Records taken from a collection
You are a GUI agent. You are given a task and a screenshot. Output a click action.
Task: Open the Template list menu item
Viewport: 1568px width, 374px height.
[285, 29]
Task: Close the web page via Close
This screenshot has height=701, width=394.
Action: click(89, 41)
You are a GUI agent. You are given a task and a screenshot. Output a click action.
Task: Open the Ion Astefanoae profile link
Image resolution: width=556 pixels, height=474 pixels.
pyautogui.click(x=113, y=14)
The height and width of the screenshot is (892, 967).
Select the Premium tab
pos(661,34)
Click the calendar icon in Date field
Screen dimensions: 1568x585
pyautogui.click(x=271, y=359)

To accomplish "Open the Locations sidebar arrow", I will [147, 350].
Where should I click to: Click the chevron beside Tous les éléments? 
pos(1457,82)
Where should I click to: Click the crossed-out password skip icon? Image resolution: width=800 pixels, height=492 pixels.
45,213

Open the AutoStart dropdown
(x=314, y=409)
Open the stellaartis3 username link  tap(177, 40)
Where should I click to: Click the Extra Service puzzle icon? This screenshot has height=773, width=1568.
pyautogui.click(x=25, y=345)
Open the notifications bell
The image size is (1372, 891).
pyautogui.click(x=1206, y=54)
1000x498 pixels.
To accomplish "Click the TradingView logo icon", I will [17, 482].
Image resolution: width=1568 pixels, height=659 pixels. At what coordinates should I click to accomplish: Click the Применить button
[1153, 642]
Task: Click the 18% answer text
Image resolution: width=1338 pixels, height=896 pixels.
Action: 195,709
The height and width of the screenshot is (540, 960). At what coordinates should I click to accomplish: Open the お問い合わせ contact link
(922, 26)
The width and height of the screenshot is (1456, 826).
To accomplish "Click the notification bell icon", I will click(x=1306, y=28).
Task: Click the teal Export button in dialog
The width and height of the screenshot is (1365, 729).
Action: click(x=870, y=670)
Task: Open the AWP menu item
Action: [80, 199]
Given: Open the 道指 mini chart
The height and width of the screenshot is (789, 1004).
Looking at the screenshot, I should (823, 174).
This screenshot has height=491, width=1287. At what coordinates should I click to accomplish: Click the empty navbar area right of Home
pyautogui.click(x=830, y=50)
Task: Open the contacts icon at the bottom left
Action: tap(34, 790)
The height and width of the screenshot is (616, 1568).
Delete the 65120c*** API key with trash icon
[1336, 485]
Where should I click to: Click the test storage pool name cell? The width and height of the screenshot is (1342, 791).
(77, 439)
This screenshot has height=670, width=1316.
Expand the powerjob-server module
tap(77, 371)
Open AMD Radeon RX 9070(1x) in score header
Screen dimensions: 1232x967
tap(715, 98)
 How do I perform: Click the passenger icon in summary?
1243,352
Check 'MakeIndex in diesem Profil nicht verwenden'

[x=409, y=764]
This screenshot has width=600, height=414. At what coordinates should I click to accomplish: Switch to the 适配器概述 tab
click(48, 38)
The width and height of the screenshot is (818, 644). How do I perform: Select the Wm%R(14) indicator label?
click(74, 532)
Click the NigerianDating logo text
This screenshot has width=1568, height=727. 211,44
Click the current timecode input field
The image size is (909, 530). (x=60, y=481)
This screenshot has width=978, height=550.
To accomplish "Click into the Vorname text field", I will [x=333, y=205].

__Written request__
Can you reproduce all of the material above with "Where should I click to:" swapped for "Where do I click to:", leaving everything else unchanged?

__Full output__
You are a GUI agent. You are given a task and a screenshot. Output a click action.
Task: Open the Template list menu item
Viewport: 1568px width, 374px height.
[285, 29]
Task: Close the web page via Close
This screenshot has height=701, width=394.
Action: click(89, 41)
You are a GUI agent. You are given a task and a screenshot. Output a click action.
Task: Open the Ion Astefanoae profile link
Image resolution: width=556 pixels, height=474 pixels.
pyautogui.click(x=113, y=14)
The height and width of the screenshot is (892, 967).
Select the Premium tab
pos(661,34)
Click the calendar icon in Date field
Screen dimensions: 1568x585
pyautogui.click(x=271, y=359)

To accomplish "Open the Locations sidebar arrow", I will [147, 350].
Where do I click to: Click the chevron beside Tous les éléments? 
pos(1457,82)
Where do I click to: Click the crossed-out password skip icon? Image resolution: width=800 pixels, height=492 pixels.
45,213

Open the AutoStart dropdown
(x=314, y=409)
Open the stellaartis3 username link  tap(177, 40)
Where do I click to: Click the Extra Service puzzle icon? This screenshot has height=773, width=1568.
pyautogui.click(x=25, y=345)
Open the notifications bell
The image size is (1372, 891).
pyautogui.click(x=1206, y=54)
1000x498 pixels.
To accomplish "Click the TradingView logo icon", I will [17, 482].
Image resolution: width=1568 pixels, height=659 pixels. At what coordinates should I click to accomplish: Click the Применить button
[1153, 642]
Task: Click the 18% answer text
Image resolution: width=1338 pixels, height=896 pixels.
Action: 195,709
The height and width of the screenshot is (540, 960). At what coordinates should I click to accomplish: Open the お問い合わせ contact link
(922, 26)
The width and height of the screenshot is (1456, 826).
To accomplish "Click the notification bell icon", I will click(x=1306, y=28).
Task: Click the teal Export button in dialog
The width and height of the screenshot is (1365, 729).
Action: click(x=870, y=670)
Task: Open the AWP menu item
Action: [80, 199]
Given: Open the 道指 mini chart
The height and width of the screenshot is (789, 1004).
Looking at the screenshot, I should (823, 174).
This screenshot has height=491, width=1287. At what coordinates should I click to accomplish: Click the empty navbar area right of Home
pyautogui.click(x=830, y=50)
Task: Open the contacts icon at the bottom left
Action: tap(34, 790)
The height and width of the screenshot is (616, 1568).
Delete the 65120c*** API key with trash icon
[1336, 485]
Where do I click to: Click the test storage pool name cell? The width and height of the screenshot is (1342, 791).
(77, 439)
This screenshot has height=670, width=1316.
Expand the powerjob-server module
tap(77, 371)
Open AMD Radeon RX 9070(1x) in score header
Screen dimensions: 1232x967
tap(715, 98)
 How do I perform: Click the passenger icon in summary?
1243,352
Check 'MakeIndex in diesem Profil nicht verwenden'

[x=409, y=764]
This screenshot has width=600, height=414. At what coordinates should I click to accomplish: Switch to the 适配器概述 tab
click(48, 38)
The width and height of the screenshot is (818, 644). How do I perform: Select the Wm%R(14) indicator label?
click(74, 532)
Click the NigerianDating logo text
This screenshot has width=1568, height=727. 211,44
Click the current timecode input field
The image size is (909, 530). (x=60, y=481)
This screenshot has width=978, height=550.
To accomplish "Click into the Vorname text field", I will [x=333, y=205].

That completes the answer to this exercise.